Friday, June 2, 2006

Dance Review: Joe Goode's "Stay Together"

Joe Goode Performance Group
“Stay Together” and “Deeply There”
Yerba Buena Center for the Arts
through June 11, 2006


Given the polished intellect and sheer professionalism that the Joe Goode Performance Group gives to maverick theater, it’s a little bit surprising that the company has never before paired up with that other maverick leader in town, Michael Tilson Thomas. But if the success of Friday’s premiere of their first collaboration “Stay Together” is anything to go by, this won’t be their last joint effort.

At twenty years old, the company is something of a San Francisco institution and the articulate Goode himself is well-deserving of his reputation as one of the most intriguing and offbeat theater masters around. And given how strong and carefully assembled his shows always are, it’s not a heavy criticism to say that the music has always been the weakest element. But the singsong tunes often seem to imply that this is a group of dancers not wholly comfortable with singing onstage, and the musical interludes scores were more often than not stitched together from a variety of sources.

Inspired by one of Tilson Thomas’s offbeat songs, and with an original score by the maestro, however, “Stay Together” knits concept with musical execution in a satisfying way, and at last, we feel that the wit of the music matches that of the theatrics.

And theatrical it is, blending video with stage and recorded with live, in a seamless and yet quirky and thoughtful way.

Suspended over the stage are two large screens, mirrored by a pair of small television screens to one side that display rotated versions of the same images.
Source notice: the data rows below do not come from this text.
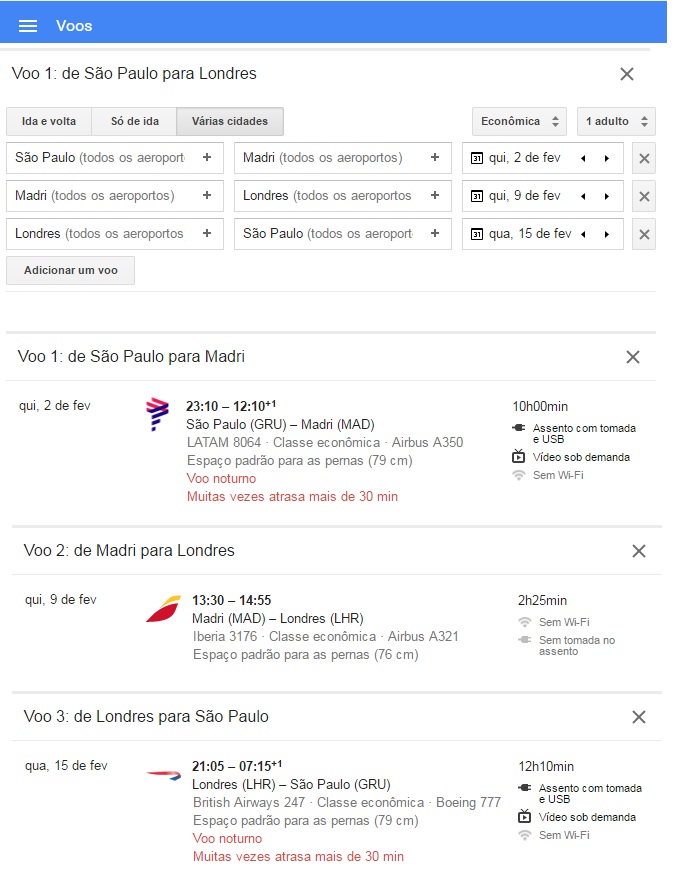The image size is (682, 892).
Task: Expand the 1 adulto passengers dropdown
Action: tap(616, 121)

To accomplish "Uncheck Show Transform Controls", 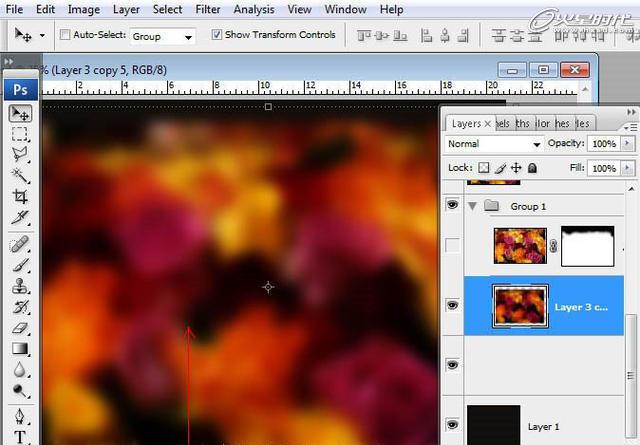I will click(x=217, y=35).
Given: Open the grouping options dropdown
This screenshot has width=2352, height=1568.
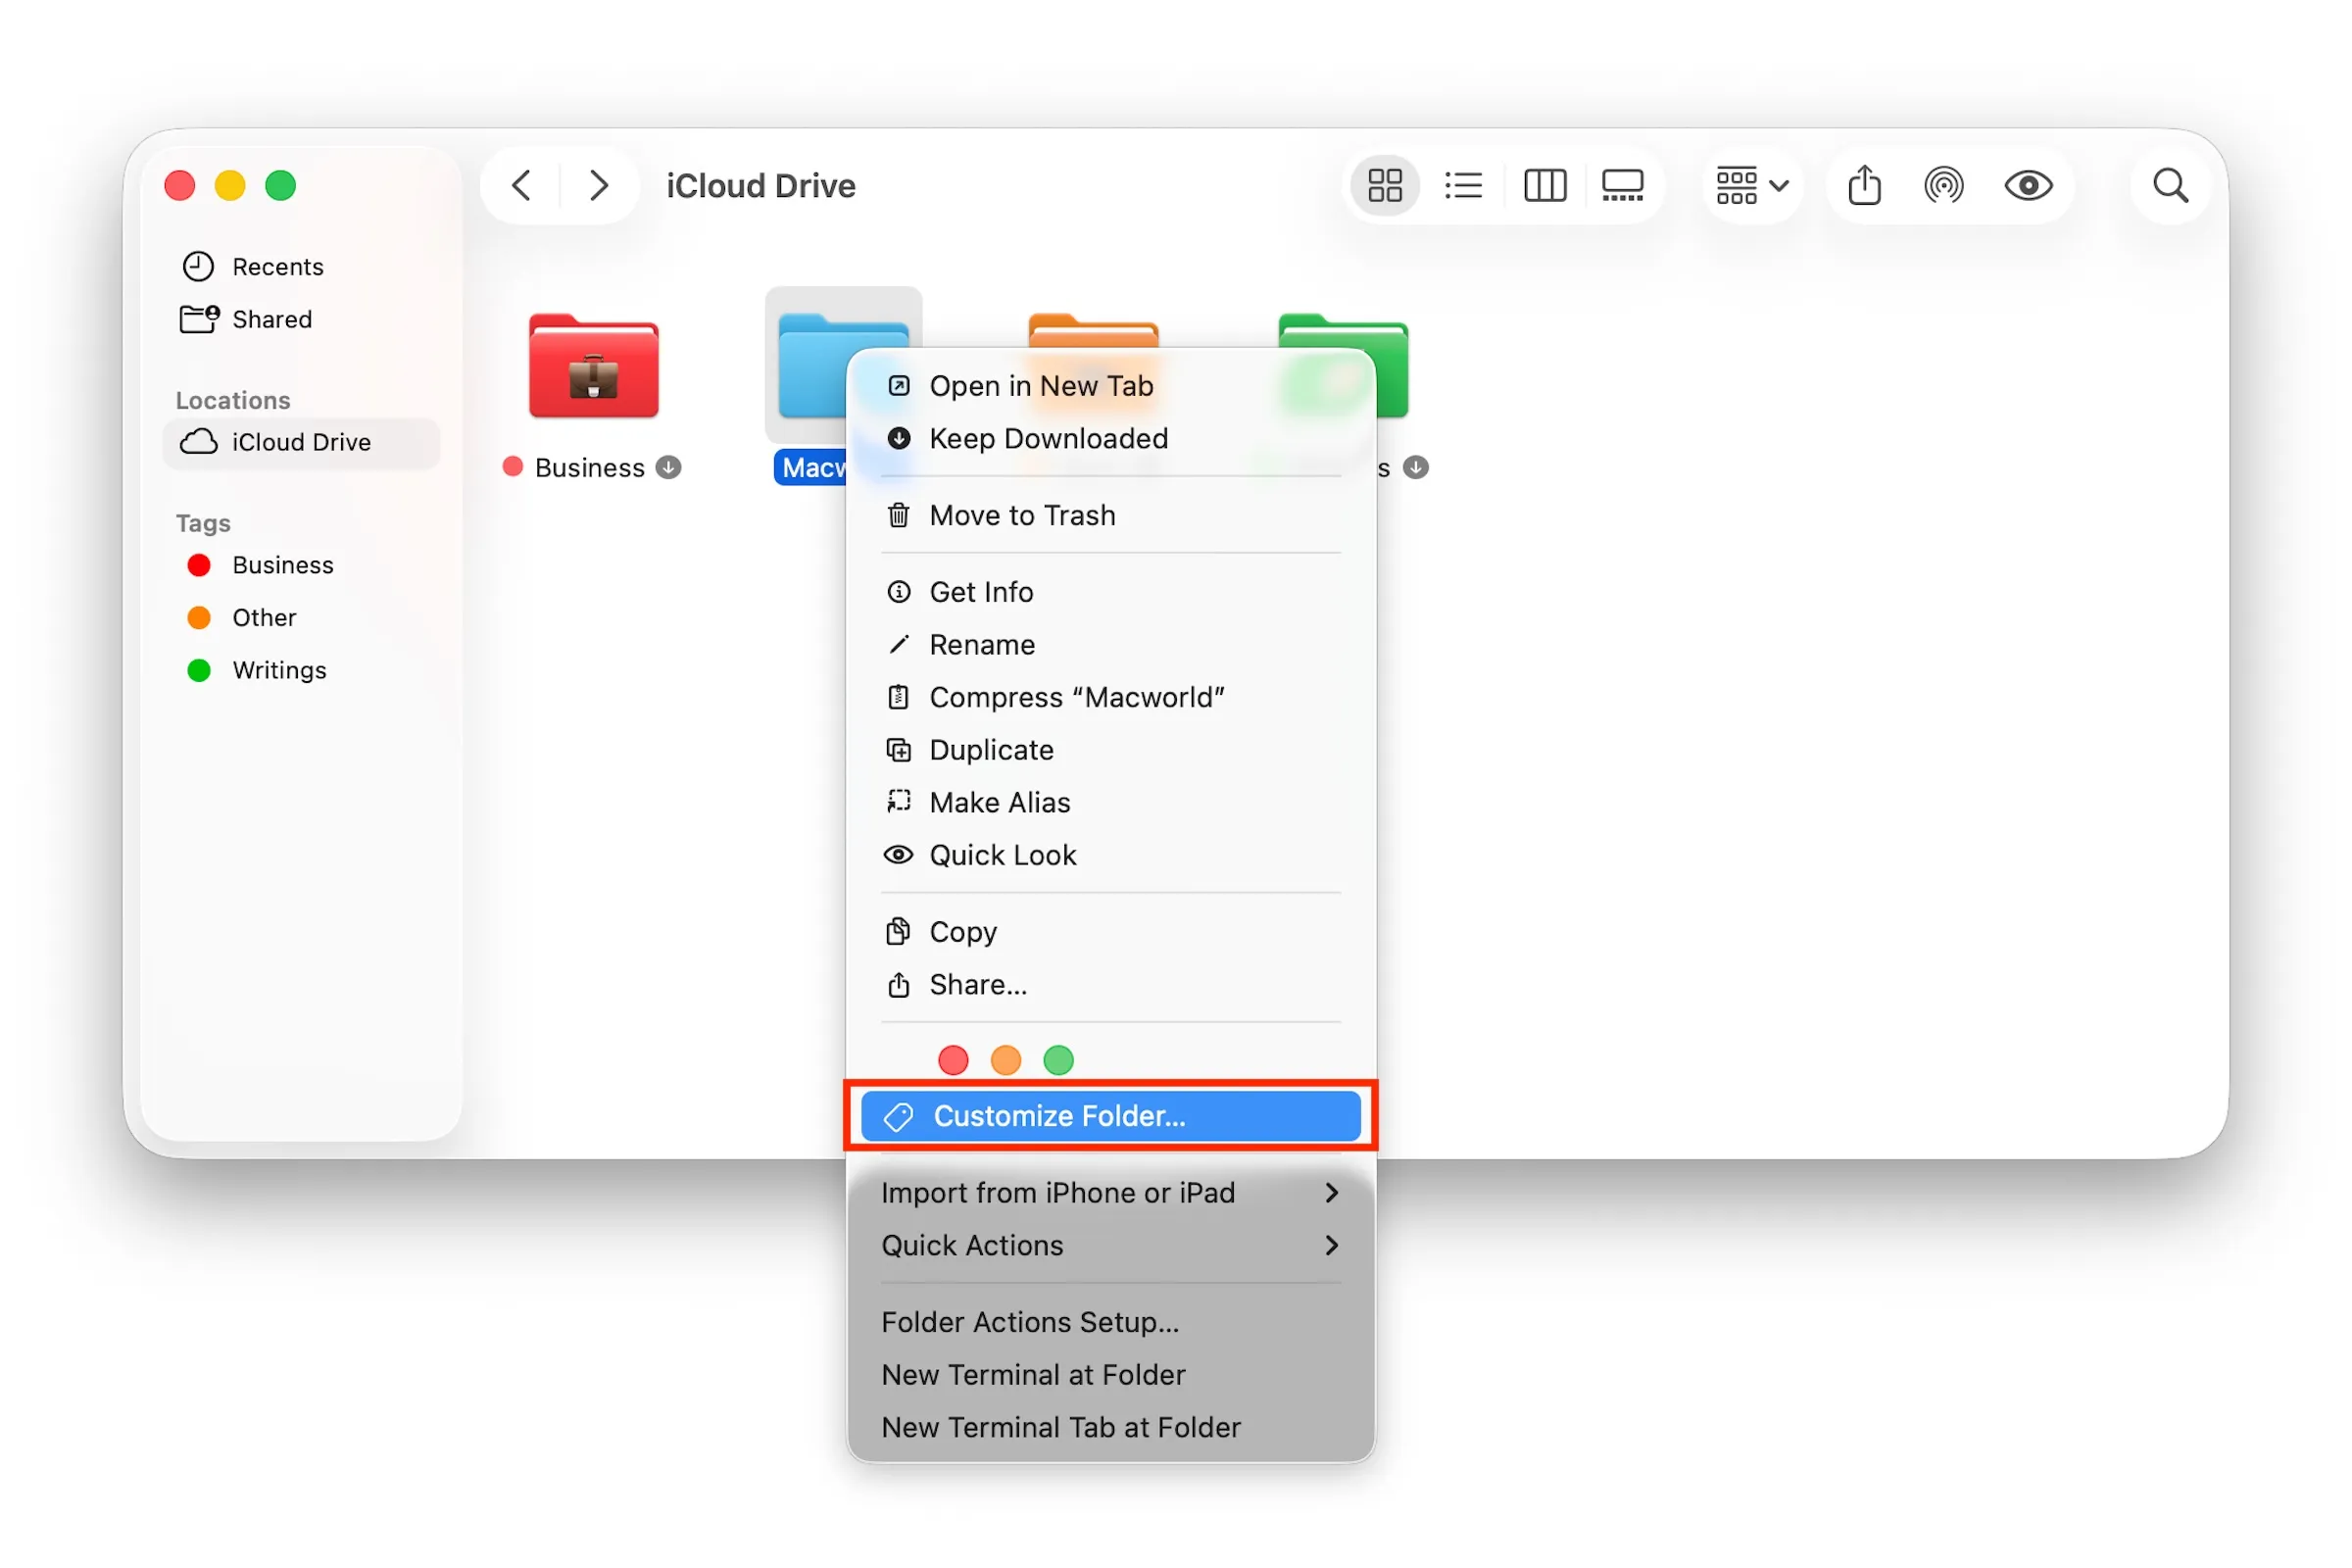Looking at the screenshot, I should (x=1750, y=185).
Strong dark lines run across a wash of red in the back of the space -- almost like a screwy horizontal hold on a TV screen broadcasting a Mark Rothko painting. And below in the darkened space, the dancers seem almost dwarfed by their surroundings.

In “Stay Together,” Goode plays Bob, a visual artist whose relationships loosely tie together the characters – notably his lover Bertie (Melecio Estrella), a manager played by Liz Burritt. It’s never quite clear what kind of artist Bob is. Perhaps an avant-garde video artist like Bill Viola, or a Mark Rothko sort of painter -- though the occasional voiceover intoning instructions to the dancers as they appear on the screens seems to indicate the former.

It’s a fractured view of existence, reflected in the fractured video effects and the zany episodes scattered throughout the work.

Goode’s ever-talented mainstay, Burritt creates yet another disarmingly neurotic character as she mugs in front of an onstage camera with her face projected in IMAX proportions behind her. Lines that could read as banal, are instead in her hands droll and amusing.

“I tell myself, ‘Stay together, listen deeply and something good will happen,’” she drawls, “I don’t know how that’s going to work out…” Meanwhile, four dancers move beside her slowly, like architectural exclamation points to her monologue.

As always, Goode’s monologues are wordy, and the work as a whole comes in many layers, like a neatly packed portmanteau. But the pleasure of it ultimately is in our mental unravelling of the imagery. Occasionally, the words pass us by, barely registering as we focus on disembodied heads running through a gamut of expressions as they floating over the space. Curiously, this has the effect of magnifying small moments and snippets of the monologue, without ever bringing them clearly into focus. Then just as you begin to get a grip on the deeper meaning of what a character might be saying, the faces melt away into storm clouds drifting lazily across the screens leaving behind a ghostly echo, a mix of taped and live effects that happens seamlessly.

The second half of the program is given to “Deeply There,” a work created in 1998 and trimmed here from evening length to fifty minutes. It is probably Goode’s best known work and to many, his best work.

The setting takes us back to the height of the AIDS epidemic, which coincidentally began twenty-five years ago. But anyone who’s ever kept vigil at a dying person’s bedside will instantly recognize the scene. Relatives and friends tiptoeing quietly about a house and warning newcomers not to be shocked by the fragility of the person in the bed.

There is truthfulness in the duet for Goode and the young Joshua Rauchwerger, who show that in essence, Goode’s choreography and drama is really about getting back to what some might call child’s play and others might call simple honesty. The silly comic moments -- a Jackie O dance led by Ruben Graciani, the rising hysteria of Burritt’s musings on the gay lifestyle – are interposed with tender poignant ones, such as the affecting Marit Brook-Kothlow’s turn as the family dog who considers what it means to be left alone.

Compared to the elegantly assembled “Stay Together,” “Deeply There” can seem wordy, even fussy. The video effects are less experienced and the transitions are less graceful, but there is a core of rage and raw feeling that suffuses this particular piece, and leave a deep impression of the bittersweet experience of saying farewell.